Que s'est-il passé en 2009? Ce jour-là, devant la commissaire Christiane Constant, l'avocate d'Hydro-Québec plaide que W.L., un recherchiste à l'emploi d'un média, a fait sa demande d'accès au nom de l'entreprise pour laquelle il travaille et de ce fait, représente cette entreprise.

Elle invoque alors l'article 128 de la Loi sur le Barreau. Cet article décrit les actes qui sont du ressort exclusif de l'avocat, dont celui de plaider ou agir pour le compte d'autrui devant tout tribunal sauf ceux exclus de l'application de cet article. Ainsi en est-il de la CSST ou de la Régie du logement devant lesquels une personne peut se représenter seule. Or, la Commission d'accès à l'information n'apparaît pas sur cette liste.

L'avocate gagne sa cause, W.L. n'est pas avocat, il ne peut donc plaider sa cause et la commissaire ferme le dossier de W.L.

Hydro-Québec vient de remporter une manche importante : elle a gagné un temps précieux pour elle et pour tout organisme, plus ou moins de mauvaise foi, qui vont voir dans cette décision une occasion en or de faire fermer un à un les dossiers de révision présentés par des journalistes. Facile de refuser la communication de documents quand on prévoit fermer la porte à une révision! Mine de rien, l'article 9 de la  loi est détourné de son sens. Et le public privé de documents d'intérêt public.

Depuis, plusieurs journalistes et recherchistes ont goûté à la nouvelle médecine de la requête en recevabilité avant même que la question de fond - l'organisme était-il justifié de refuser l'accès aux documents demandés? - ne soit analysée.

En 2012, la Loi sur l'accès à l'information aura 30 ans. Adoptée dans la foulée du désir d'une plus grande transparence des organismes gouvernementaux, cette loi est un des piliers essentiels de la démocratie. Il est temps de mettre la loi à l'abri de ces argumentations qui vont à l'encontre de son esprit et de l'intention du législateur. Le Barreau du Québec doit se faire le protecteur de la transparence gouvernementale au-delà de ses intérêts corporatifs.

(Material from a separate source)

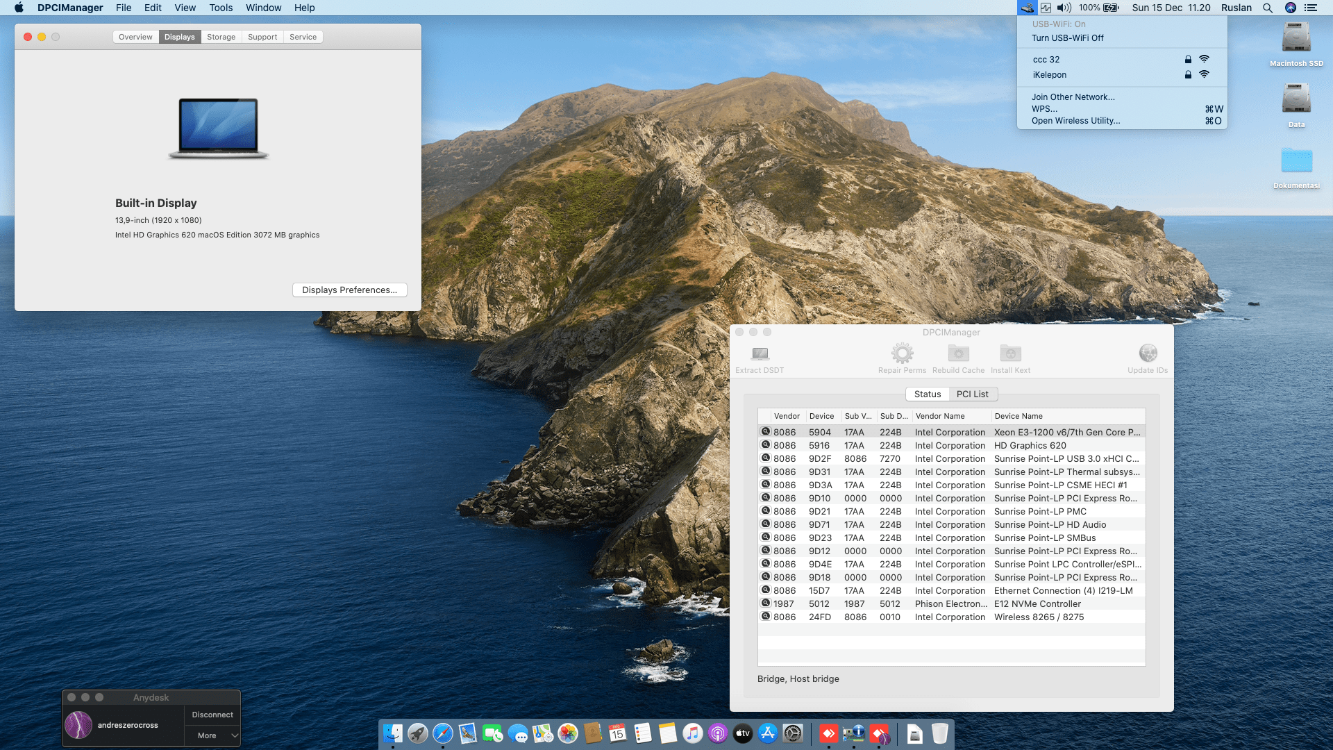Open Safari from the Dock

Lors du congrès de la Fédération professionnelle des journalistes du Québec, nous devrons parler haut et fort pour dire aux organismes publics récalcitrants que le temps des arguties est terminé et qu'il faut redonner à la loi ses lettres de noblesse ainsi que des dents pour mordre les organismes qui tentent de se soustraire à leurs obligations de transparence.